▸ **FUENTE**:
········

Pero recibiréis poder cuando el Espíritu Santo venga sobre vosotros, y seréis mis testigos y hablaréis de mí en todas partes: en Jerusalén, en toda Judea, en Samaría y hasta los confines de la tierra.
—Hechos 1:8
Siempre me interesan las últimas palabras de las personas. ¿Qué fue lo último que escuchaste decir a alguien antes de morir?
Jesús no estaba muriendo, sino que se iba. Y estas fueron las últimas palabras que les dio a sus discípulos antes de su ascensión: “Se me ha dado toda autoridad en el cielo y en la tierra. Por tanto, vayan y hagan discípulos de todas las naciones, bautizándolos en el nombre del Padre y del Hijo y del Espíritu Santo. Enseñen a estos nuevos discípulos a obedecer todos los mandamientos que les he dado. Y tengan por cierto que yo estoy con ustedes todos los días, hasta el fin del mundo” (Mateo 28:18-20 NTV).

········

▸ **ENTRADAS DE DATOS**:
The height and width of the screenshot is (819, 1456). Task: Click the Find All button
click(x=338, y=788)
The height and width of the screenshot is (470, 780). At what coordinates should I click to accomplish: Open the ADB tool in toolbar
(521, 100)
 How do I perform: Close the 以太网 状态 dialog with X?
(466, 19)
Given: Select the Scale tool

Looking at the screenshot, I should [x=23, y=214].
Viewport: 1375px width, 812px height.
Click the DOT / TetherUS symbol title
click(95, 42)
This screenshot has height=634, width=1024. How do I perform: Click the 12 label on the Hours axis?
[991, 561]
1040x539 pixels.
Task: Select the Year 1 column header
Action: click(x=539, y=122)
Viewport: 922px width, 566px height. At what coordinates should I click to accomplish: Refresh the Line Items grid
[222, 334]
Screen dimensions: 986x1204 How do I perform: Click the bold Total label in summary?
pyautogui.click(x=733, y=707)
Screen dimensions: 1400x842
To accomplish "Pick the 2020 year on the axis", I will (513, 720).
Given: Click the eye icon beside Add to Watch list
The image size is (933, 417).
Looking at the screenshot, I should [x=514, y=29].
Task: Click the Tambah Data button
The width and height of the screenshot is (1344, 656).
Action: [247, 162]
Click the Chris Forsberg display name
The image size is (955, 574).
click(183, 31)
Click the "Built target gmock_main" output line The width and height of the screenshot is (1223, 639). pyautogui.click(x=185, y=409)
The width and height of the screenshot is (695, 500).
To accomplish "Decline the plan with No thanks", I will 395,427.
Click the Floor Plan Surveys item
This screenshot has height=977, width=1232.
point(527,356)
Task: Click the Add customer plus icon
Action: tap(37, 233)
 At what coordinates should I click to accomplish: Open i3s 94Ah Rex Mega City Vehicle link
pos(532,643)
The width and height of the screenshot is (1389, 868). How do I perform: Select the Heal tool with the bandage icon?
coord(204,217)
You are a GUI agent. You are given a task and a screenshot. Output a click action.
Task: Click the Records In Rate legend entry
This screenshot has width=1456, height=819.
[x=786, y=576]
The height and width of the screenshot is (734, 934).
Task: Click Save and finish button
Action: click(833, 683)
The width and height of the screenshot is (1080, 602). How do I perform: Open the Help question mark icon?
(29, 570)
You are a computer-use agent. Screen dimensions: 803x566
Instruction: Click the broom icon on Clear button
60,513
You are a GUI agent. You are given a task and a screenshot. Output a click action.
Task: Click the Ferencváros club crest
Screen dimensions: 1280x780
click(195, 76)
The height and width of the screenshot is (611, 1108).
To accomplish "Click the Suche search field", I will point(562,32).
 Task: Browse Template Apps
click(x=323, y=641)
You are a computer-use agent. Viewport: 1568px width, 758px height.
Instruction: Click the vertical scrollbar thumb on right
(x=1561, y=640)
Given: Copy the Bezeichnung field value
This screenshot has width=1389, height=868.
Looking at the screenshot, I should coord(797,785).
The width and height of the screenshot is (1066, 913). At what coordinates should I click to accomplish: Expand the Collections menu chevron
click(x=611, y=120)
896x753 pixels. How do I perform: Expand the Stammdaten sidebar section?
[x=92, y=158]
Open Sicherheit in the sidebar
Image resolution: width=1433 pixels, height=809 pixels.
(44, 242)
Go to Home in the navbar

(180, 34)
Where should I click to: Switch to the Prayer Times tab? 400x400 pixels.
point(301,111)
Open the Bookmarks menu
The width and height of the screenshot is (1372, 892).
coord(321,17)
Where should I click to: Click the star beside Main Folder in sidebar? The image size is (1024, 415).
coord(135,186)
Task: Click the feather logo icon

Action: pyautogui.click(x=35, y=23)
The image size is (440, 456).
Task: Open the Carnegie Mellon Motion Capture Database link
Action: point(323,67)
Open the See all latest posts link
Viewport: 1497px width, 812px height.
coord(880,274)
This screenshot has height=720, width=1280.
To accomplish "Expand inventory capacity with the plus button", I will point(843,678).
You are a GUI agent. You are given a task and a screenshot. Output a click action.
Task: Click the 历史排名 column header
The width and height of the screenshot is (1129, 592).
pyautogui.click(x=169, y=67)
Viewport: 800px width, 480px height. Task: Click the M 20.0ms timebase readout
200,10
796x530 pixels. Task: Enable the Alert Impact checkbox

········

▸ **QUÉ HACER**: ¿Puedes transcribir sin ningún cambio el fragmento del texto sobre las últimas palabras de Jesús que empieza en las palabras "Pero recibiréis poder" y termina después de "antes de morir?"?

▸ **TU RESPUESTA**:
Pero recibiréis poder cuando el Espíritu Santo venga sobre vosotros, y seréis mis testigos y hablaréis de mí en todas partes: en Jerusalén, en toda Judea, en Samaría y hasta los confines de la tierra.
—Hechos 1:8
Siempre me interesan las últimas palabras de las personas. ¿Qué fue lo último que escuchaste decir a alguien antes de morir?